Les scènes successives enchaînent ensuite avec une rapidité appréciable : des icônes descendant des cintres figurent la cellule de Frère Laurent, les bagarres dans la scène suivante entre Capulet et Montaigu sont particulièrement bien réglées et crédibles dans leur agressivité, puis à l’Acte IV les amants sont enlacés dans un lit sous un haut voilage transparent, avant que prenne place le tombeau de l’acte final où Juliette est allongée sur des sacs de sable.
La distribution est dominée par la formidable Juliette de Vannina Santoni, très belle en scène, timbre charnu et puissant d’une musicalité jamais prise en défaut, et dont la qualité de diction est excellente, surtout dans cette catégorie de soprano. En Roméo, Jésus León est un ténor bien concentré dans sa partie aigue (il tient avec vaillance la note finale de l’Acte III « …mais je veux la revoir ! ») ; plutôt serré, l’instrument n’opère cependant pas de séduction immédiate. Malgré des efforts visibles, la prononciation du français reste insuffisamment idiomatique et accentue encore le déséquilibre vocal dans le couple. Déroulé avec élégance, le grand air Ah ! Lève-toi, soleil est heureusement l’un de ses meilleurs moments. Le chant de Catherine Trottmann en Stephano est riche et homogène ; elle interprète avec vigueur et espièglerie Que fais-tu, blanche tourterelle ?, tout en jouant de la mandoline, perchée sur un escabeau. Les voix des barytons Boris Grappe (Mercutio) et Philippe Ermelier (Capulet) possèdent de somptueuses qualités intrinsèques, pas toujours idéalement mises en valeur par une ligne de chant bousculée par moments – par exemple, Mab, la reine des mensonges trop haletant pour le premier et des relâchements répétés de l’intonation et du respect du rythme pour le second. Même avec une puissance modérée, Frédéric Caton interprète un autoritaire Frère Laurent, Marie-Noële Vidal est une Gertrude caricaturale et le ténor Enguerrand De Hys en Tybalt fait preuve d’une impressionnante facilité d’extension vers l’aigu, dans un volume réduit.

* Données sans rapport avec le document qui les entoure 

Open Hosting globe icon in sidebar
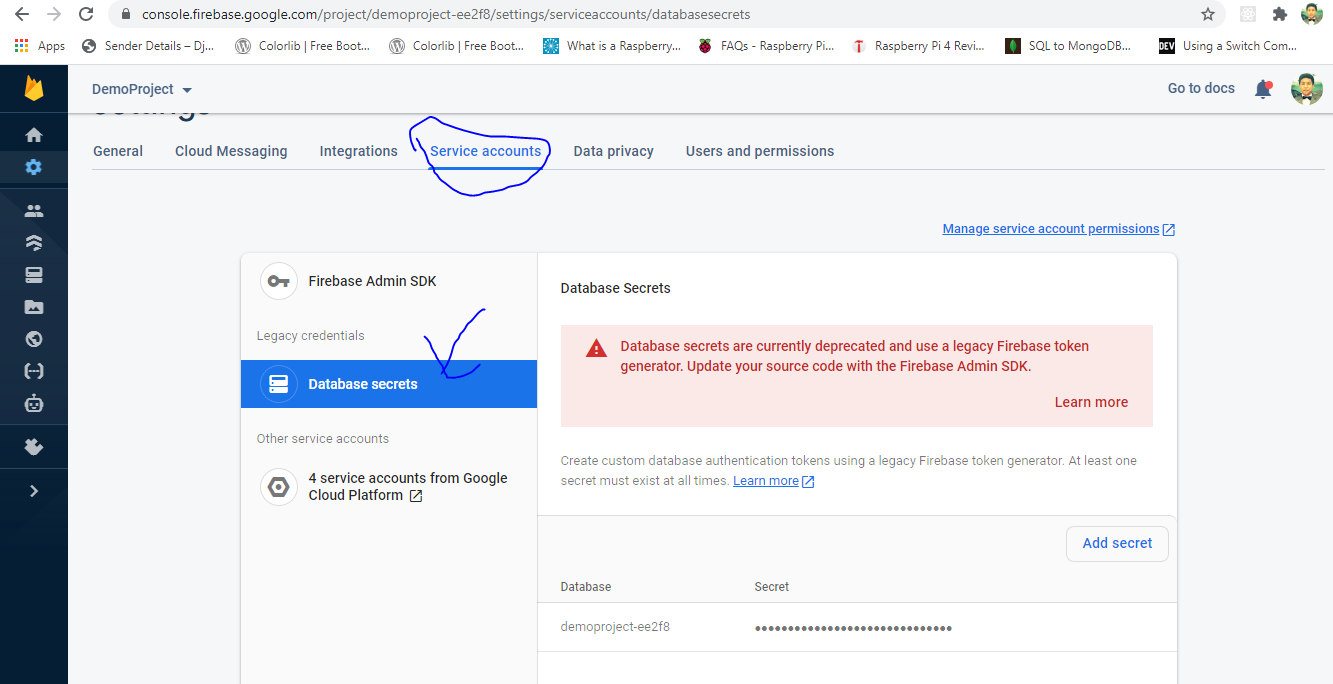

Après les premières mesures – dans le grand passage quasiment a cappella – de mise en place du rythme et de la cohésion, le Chœur de l’Opéra de Nice se montre convaincant. Alain Guingal est un habitué de Roméo et Juliette, œuvre qu’il dirigeait entre autres à Avignon en 2013 (avec Sonya Yoncheva en Juliette) et qu’il servit plusieurs fois en Italie dans les années quatre-vingt, avec le grand Alfredo Kraus en Roméo. La musique jouée ce soir par l’Orchestre Philharmonique de Nice est de toute beauté, en particulier grâce à des cordes soyeuses. Le chef fait constamment avancer le drame, sans alanguissements exagérés (par exemple, la grande scène des amants à l’Acte IV, dont le duo Nuit d’hyménée, ô douce nuit d’amour, ne traîne pas), et dans un volume toujours respectueux des solistes et choristes sur le plateau.